Plan de relance : les régions s’inquiètent d’une baisse de l’impôt à la production

 

Dans son plan de relance de l’économie, le gouvernement veut baisser l’impôt à la production des entreprises pour restaurer leur compétitivité. Les régions, qui perçoivent cet impôt, s’inquiètent des répercussions d’une telle mesure.

Dans son plan de relance de l’économie nationale, le gouvernement français prévoit une « baisse significative » de la CVAE (Contribution sur la valeur ajoutée des entreprises), un impôt de production perçu notamment par les régions. Le ministre de l’Economie, Bruno Le Maire, a expliqué sur RTL qu’« Il faut baisser massivement les impôts de production et dans ces impôts, celui qui pèse le plus sur l’industrie, cet impôt c’est la CVAE ». A côté, l’’Etat aurait pu s’attaquer à ce qui reste de la contribution sociale de solidarité (C3S), qui va directement dans ses caisses. Mais Emmanuel Macron ne voudrait pas donner le sentiment de faire un cadeau au secteur financier, contributeur important de cette taxe.

En France, les impôts de production comme la CVAE ou la Cotisation foncière des entreprises (CFE) sont plus élevés que la moyenne dans l’Union européenne. Ces impôts à la production « pèsent sur les entreprises, même quand elles ne font pas de bénéfice », a encore argumenté Bruno Le Maire. Selon lui, si l’Etat ne réduit pas la CVAE, « C’est impossible de garder des usines dans ces conditions. ».

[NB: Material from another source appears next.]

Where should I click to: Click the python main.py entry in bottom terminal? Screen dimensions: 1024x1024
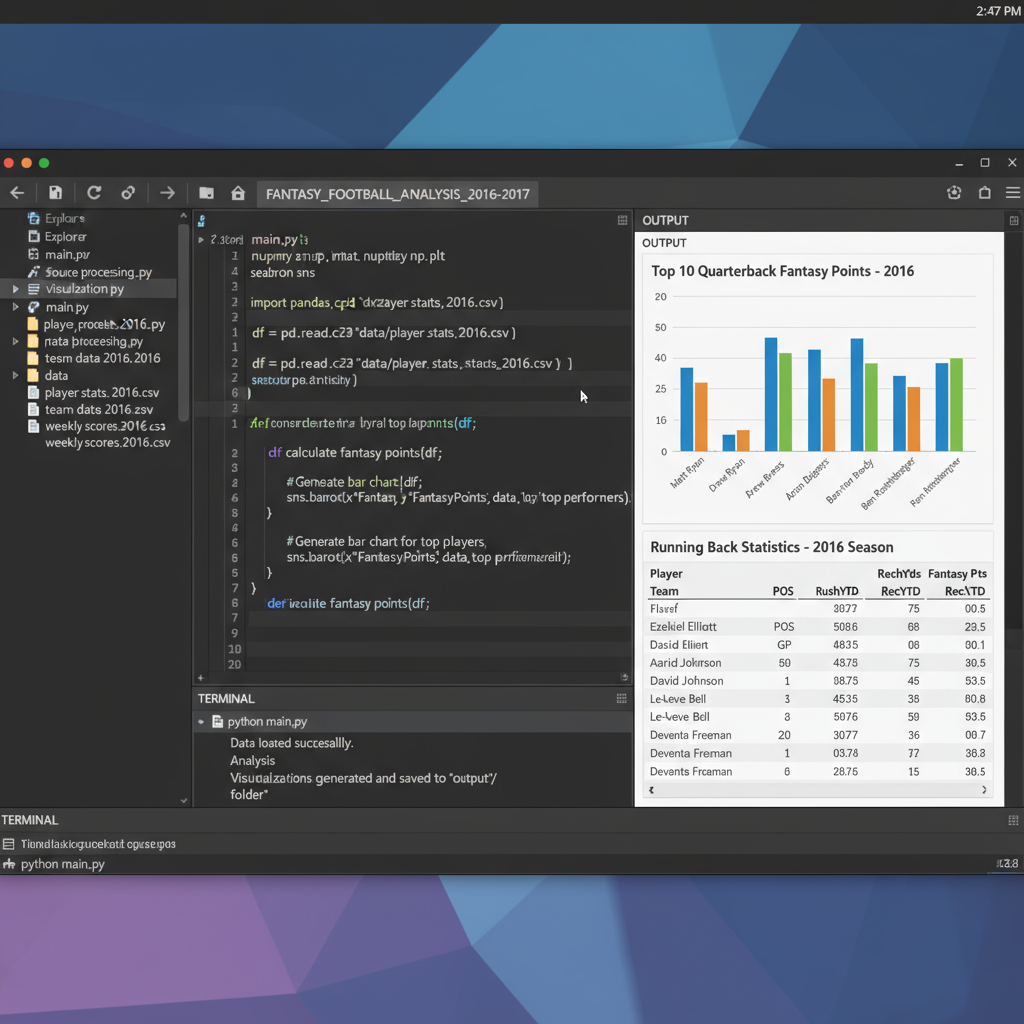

La crise du coronavirus a coûté cher aux régions

Pourtant, cette réduction de l’impôt à la production inquiète les régions, pour qui elle représente près d’un tiers des recettes. Par exemple en 2019, environ 9,25 milliards d’euros leur ont été versés sur un total de CVAE de plus de 17 milliards. « On ne peut pas parler de relance et assécher nos ressources » déplore Renaud Muselier, Président de la Région Sud Provence-Alpes-Côte d’Azur. Les régions sont d’autant plus inquiètes que la crise sanitaire leur a coûté cher.

Elles chiffrent leurs pertes à 1,1 milliard d’euros pour 2020 et des dépenses supplémentaires de 1,5 milliard d’euros. Aussi, les répercussions devraient se faire encore plus sentir en 2021, avec des pertes de ressources qui pourraient s’élever à 3 milliards d’euros. Or le troisième projet de loi de finances rectificative, qui prévoit 4,5 milliards d’euros de mesures d’urgence pour les communes, les intercommunalités et les départements, semble avoir laissé de côté les régions.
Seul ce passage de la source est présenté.